> **Your instructions**
All lines from the one that has "This screenshot has height=506, width=827." onward to the end of the records below are to be returned exactly; pictures are to be skipped.

> **Given records**
---------------

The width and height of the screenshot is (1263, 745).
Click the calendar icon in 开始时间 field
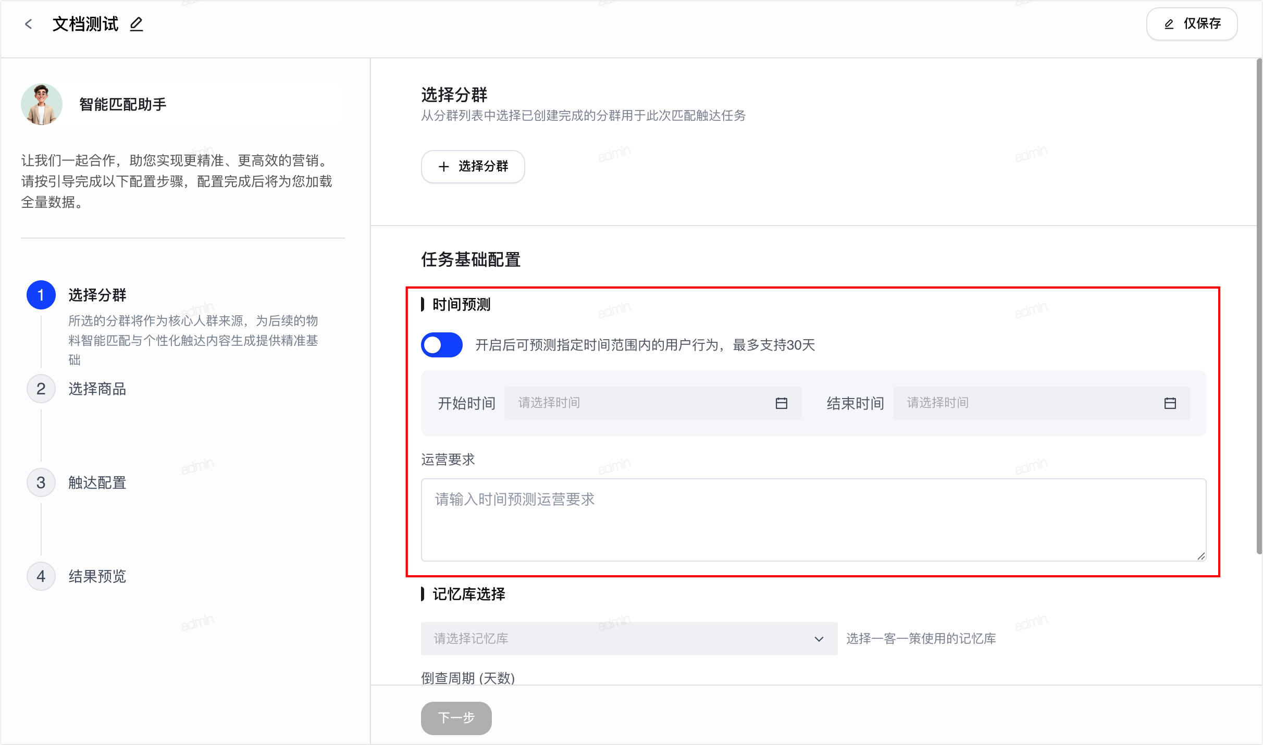point(781,403)
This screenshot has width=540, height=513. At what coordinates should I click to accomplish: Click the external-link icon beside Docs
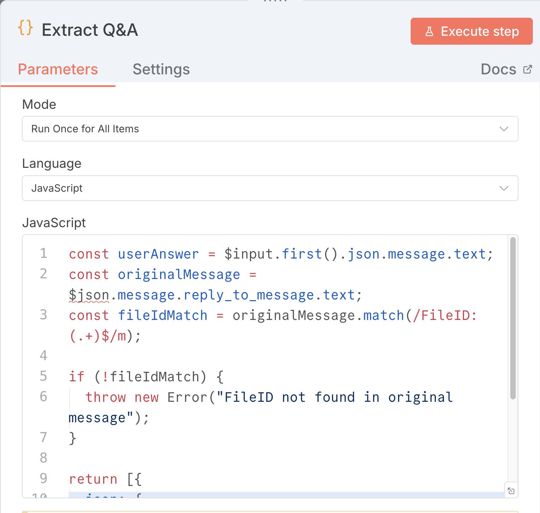(x=527, y=69)
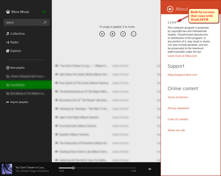Viewport: 221px width, 176px height.
Task: Click the add (plus) circle icon
Action: (x=113, y=34)
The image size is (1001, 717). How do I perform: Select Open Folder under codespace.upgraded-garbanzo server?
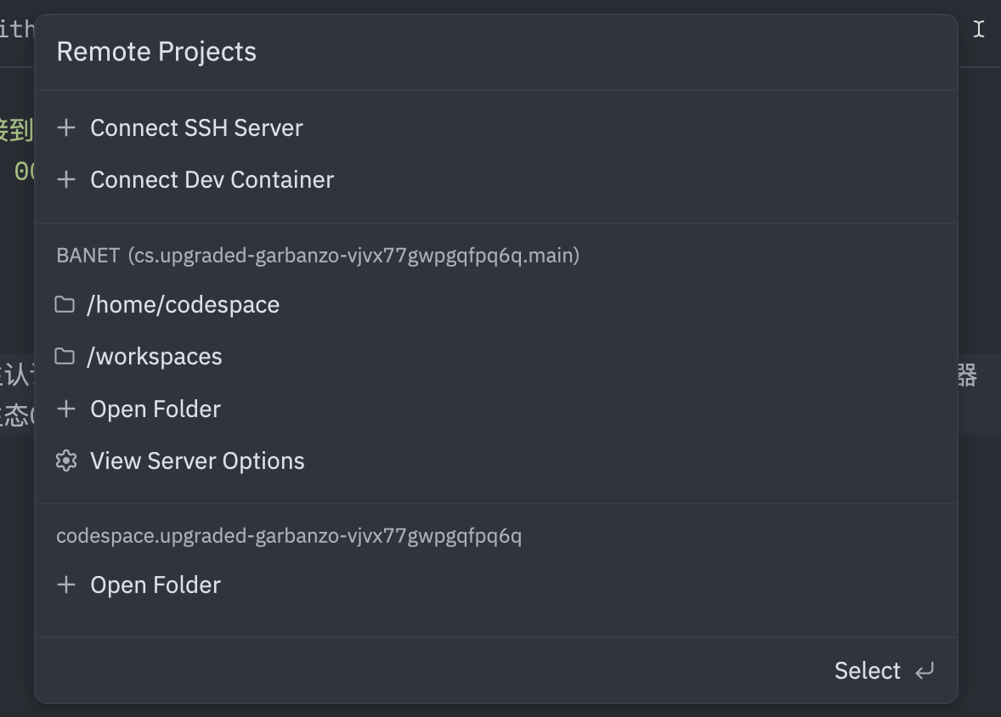pyautogui.click(x=156, y=585)

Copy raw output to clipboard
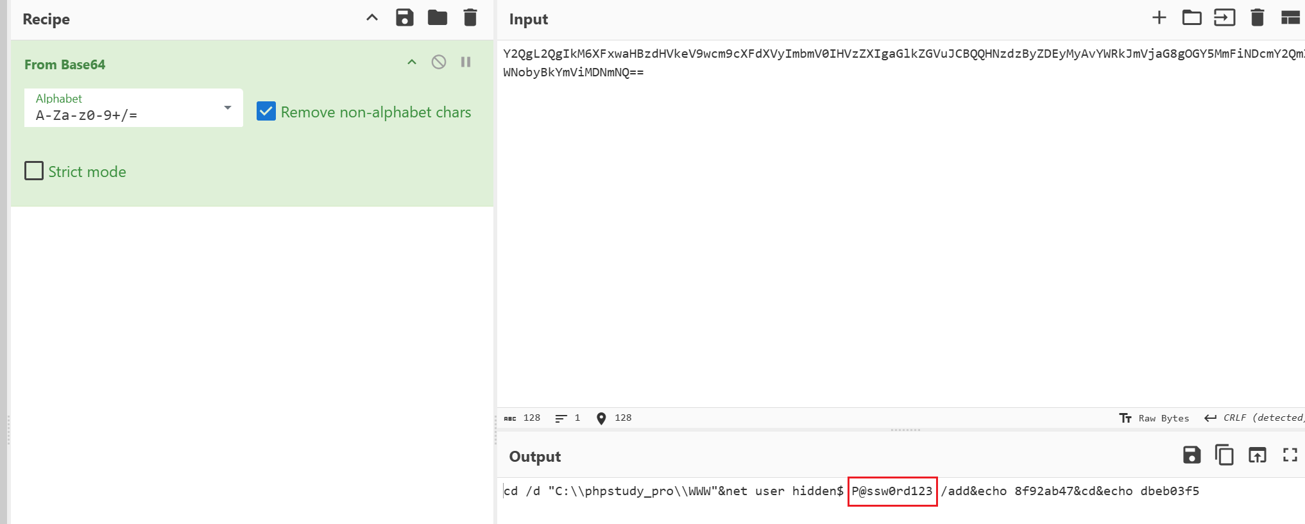click(x=1224, y=455)

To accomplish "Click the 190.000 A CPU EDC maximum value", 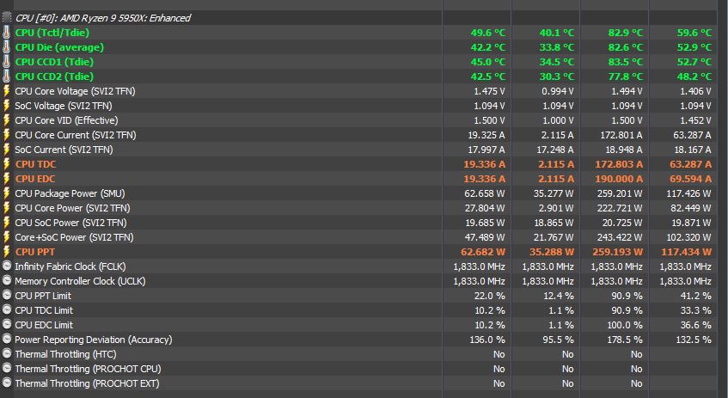I will (615, 179).
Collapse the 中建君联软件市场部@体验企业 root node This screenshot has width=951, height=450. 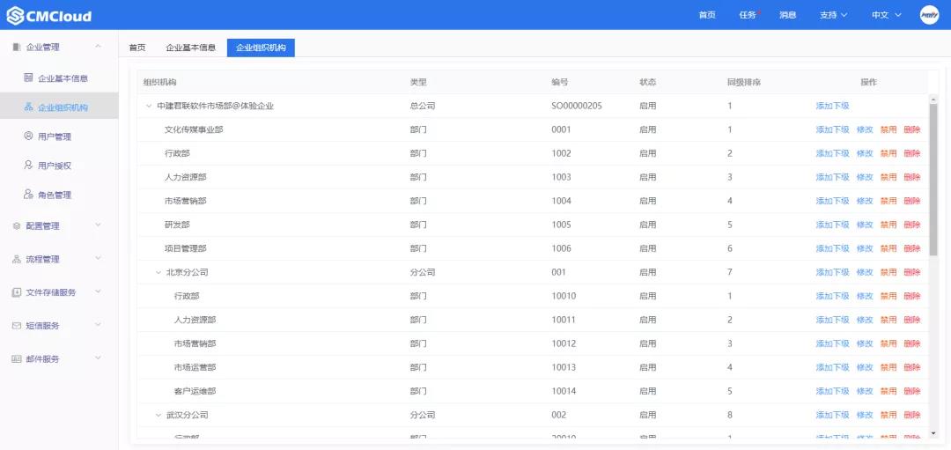pyautogui.click(x=149, y=107)
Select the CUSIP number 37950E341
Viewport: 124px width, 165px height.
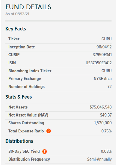click(102, 55)
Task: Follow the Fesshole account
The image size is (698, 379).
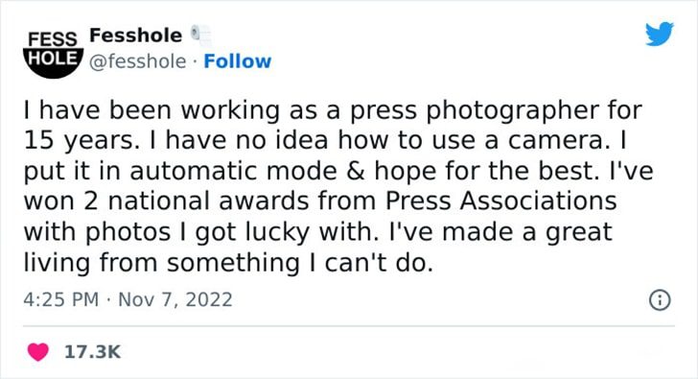Action: 237,61
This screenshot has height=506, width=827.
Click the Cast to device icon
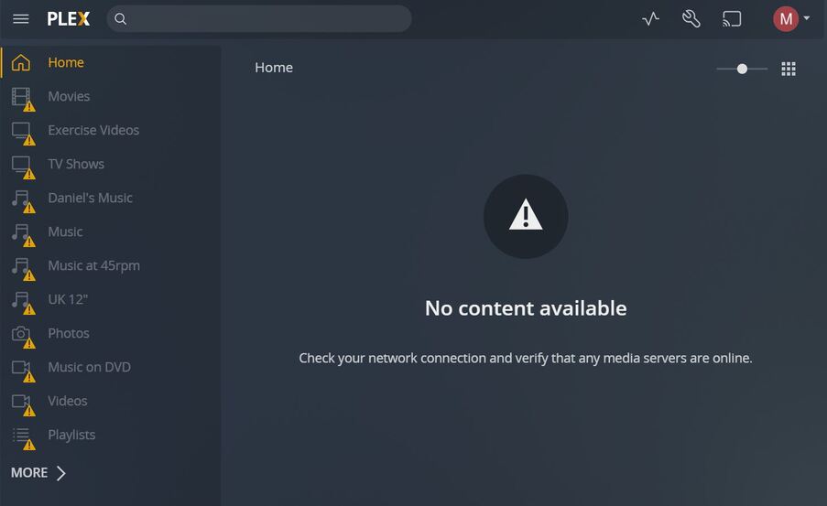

---------------

> **Written solution**
This screenshot has height=506, width=827.
Click the Cast to device icon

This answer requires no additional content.